CAPE CANAVERAL, Fla. - An Atlas V rocket flashed through the predawn sky as it blasted off from Cape Canaveral Air Force Station at 6:28 a.m. Friday. It carried a a Mexican government communications satellite toward orbit on United Launch Alliance’s 100th mission.

The launch from Launch Complex 41 used 1.6 million pounds of thrust, lighting up a low deck of clouds before shooting through into darkness.

The rocket with  Mexican communication satellite left swirls of vapor from it contrails in the Floridas sky that could be seen as far south as Miami.
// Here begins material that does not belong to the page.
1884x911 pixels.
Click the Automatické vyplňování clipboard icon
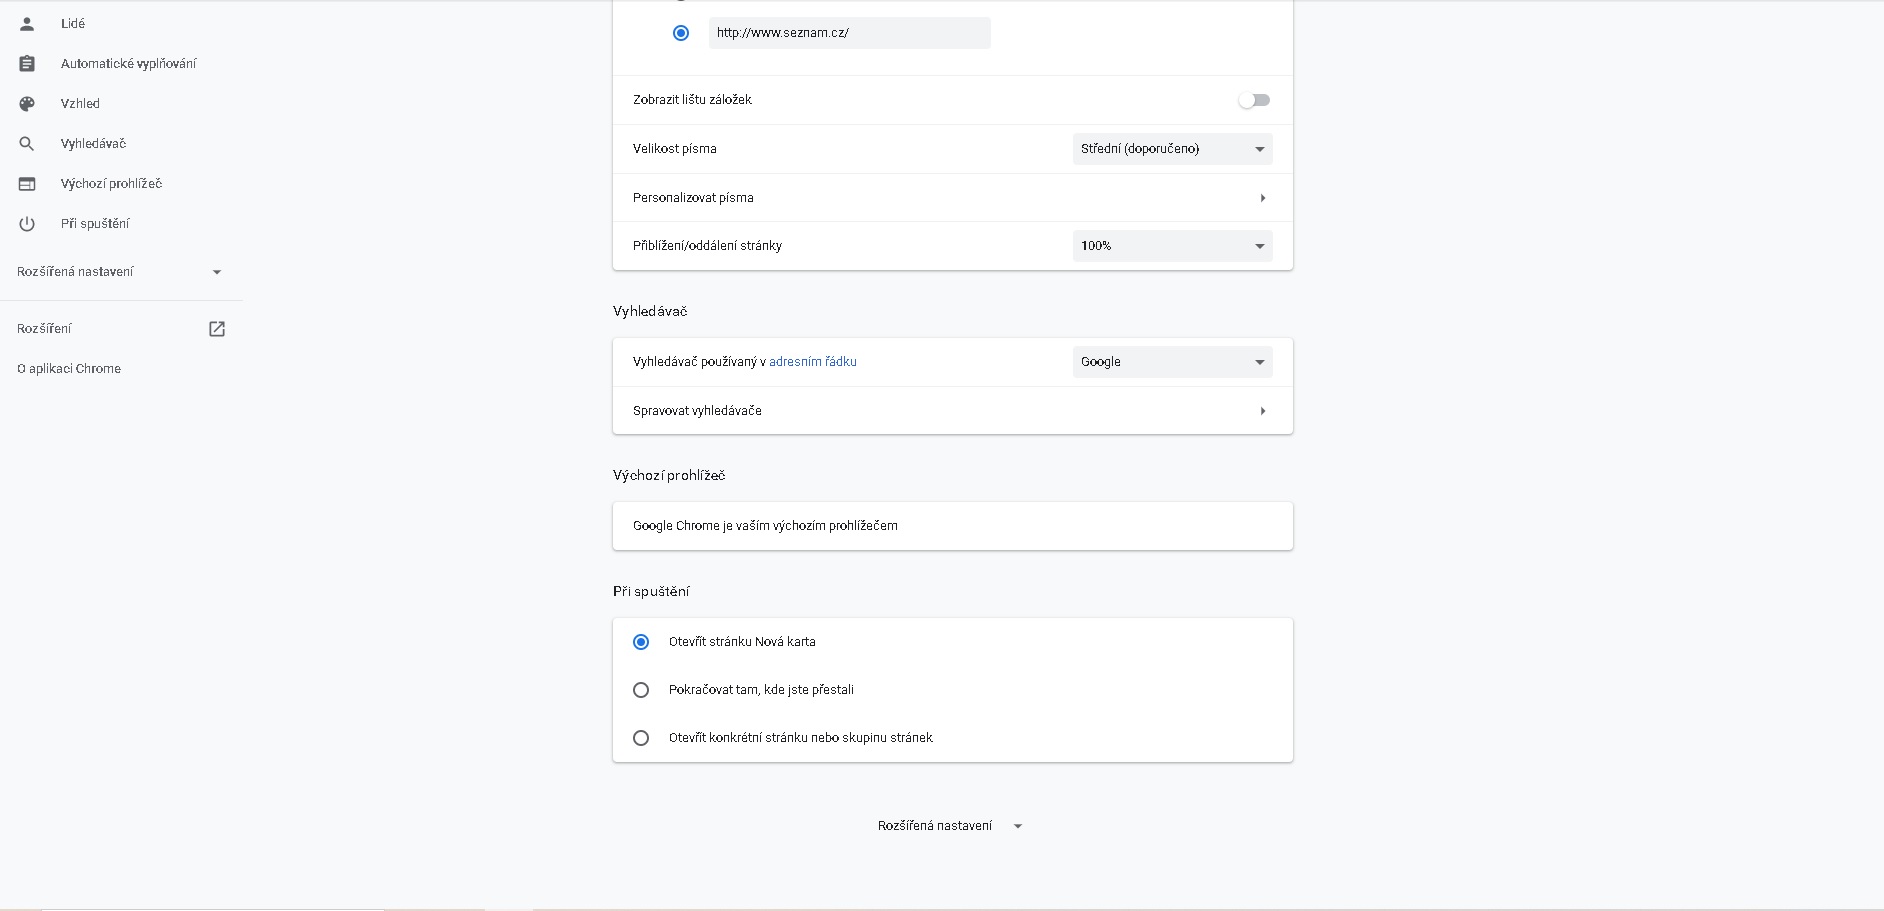coord(27,64)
The white streaks stood out clearly in the ink blue of the early morning as the waning gibbous moon still hung high

Instead of at the opening of Friday’s 20-minute window, liftoff came at the end of it.

The launch came after several holds including a dramatic hold with less than a minute left in the countdown when a boat strayed into the hazard area, USA Today reported.
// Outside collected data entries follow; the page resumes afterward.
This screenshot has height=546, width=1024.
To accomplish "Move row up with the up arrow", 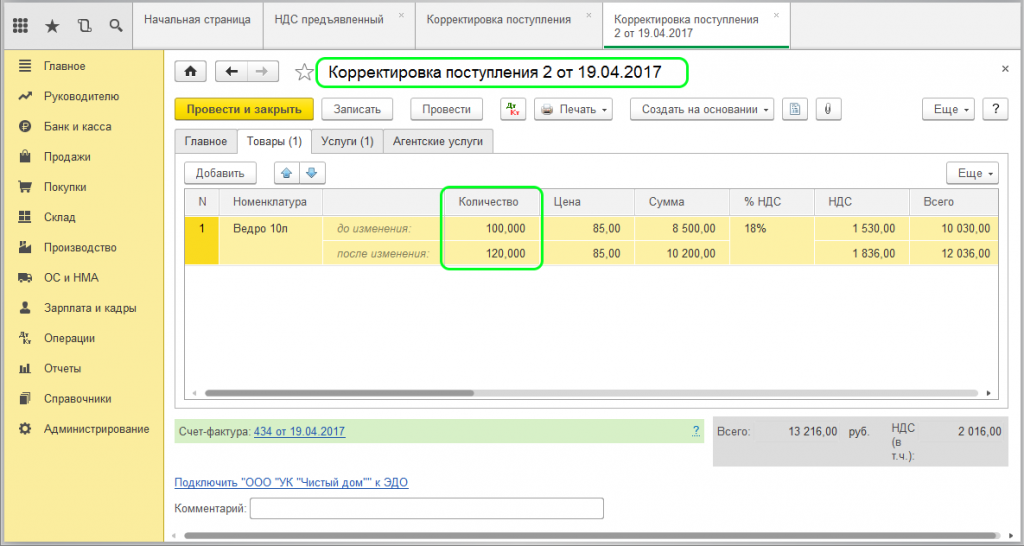I will click(287, 173).
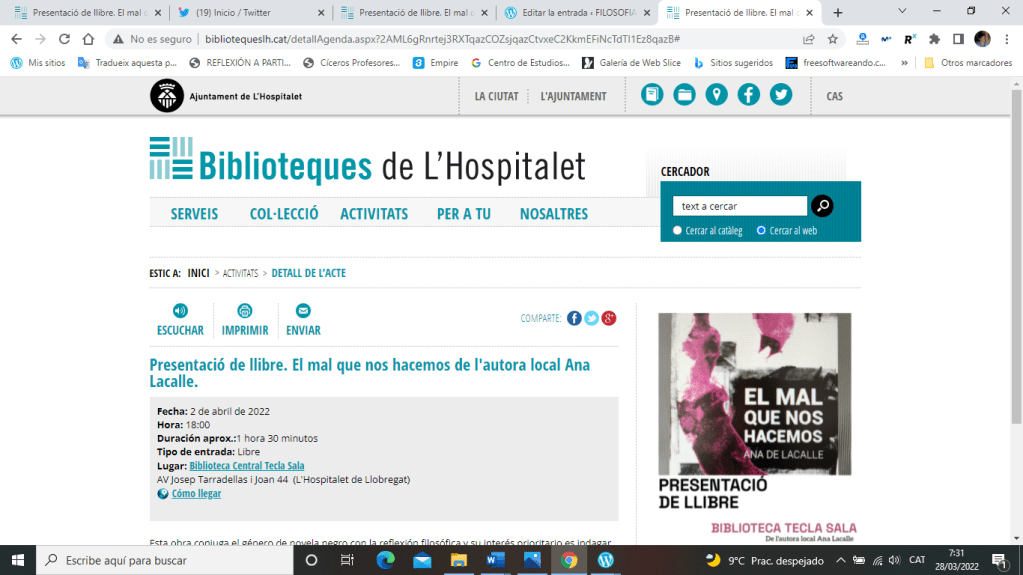Open Microsoft Edge from the taskbar
Screen dimensions: 1023x575
point(386,560)
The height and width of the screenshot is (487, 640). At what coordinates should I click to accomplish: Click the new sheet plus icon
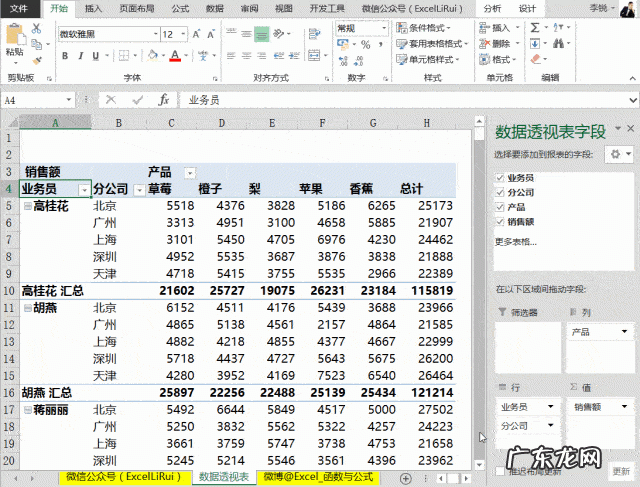[404, 477]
Weather conditions, including a towering 13,000-foot cloud also kept the attention of NASA and U.S. Air Force range officers.
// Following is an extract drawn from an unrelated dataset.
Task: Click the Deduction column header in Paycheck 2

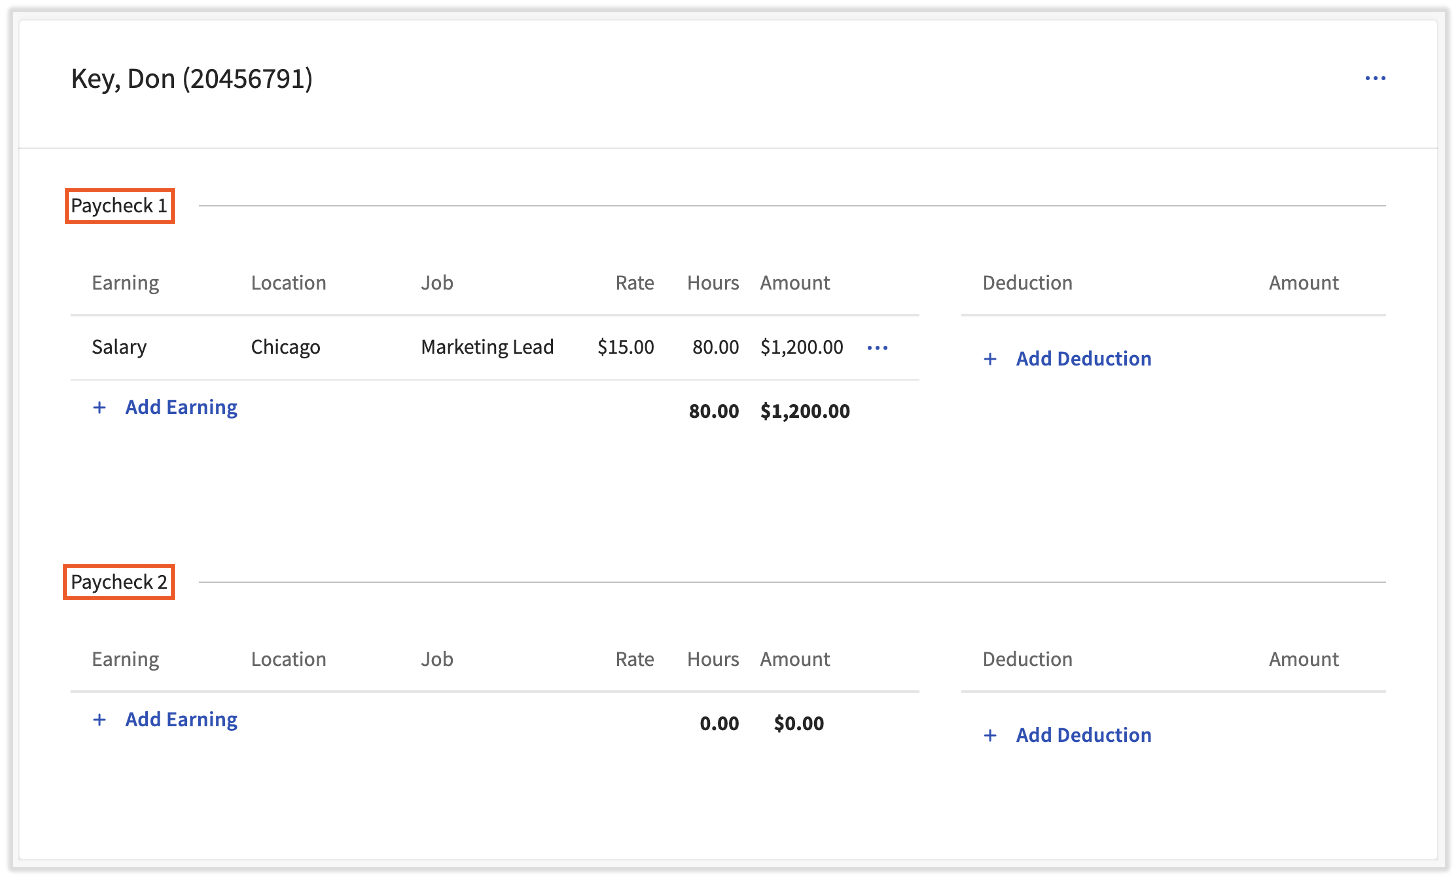Action: click(x=1027, y=659)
“It just added excitement to the mission,” said Omar Charfen, the Mexsat program manager. “It’s a long flight, so we still need to wait until the end.”

The Boeing made Morelos-3, the third of three ordered from Boeing to form Mexico’s $1 billion Mexsat constellation, was deployed 2 hours and 52 minutes after liftoff on a trajectory that put it 22,300 miles over the equator.

Two more Atlas Vs could launch this month, including a national security satellite targeting a liftoff next Thursday morning from Vandenberg Air Force Base in California. Launch of a Global Positioning System satellite from Cape Canaveral is planned at the end of the month.

United Launch Alliance is a joint venture owned by Boeing and Lockheed Martin, which merged their Atlas and Delta rocket fleets in December 2006.

The Colorado-based company has a near-perfect launch record since then, but is beginning an overhaul to phase out use of the Atlas V’s Russian main engine and lower costs to compete with SpaceX and international competitors in the commercial launch market.

United Launch Alliance has begun developing the new Vulcan rocket, which it hopes will be ready to fly for the first time in 2019.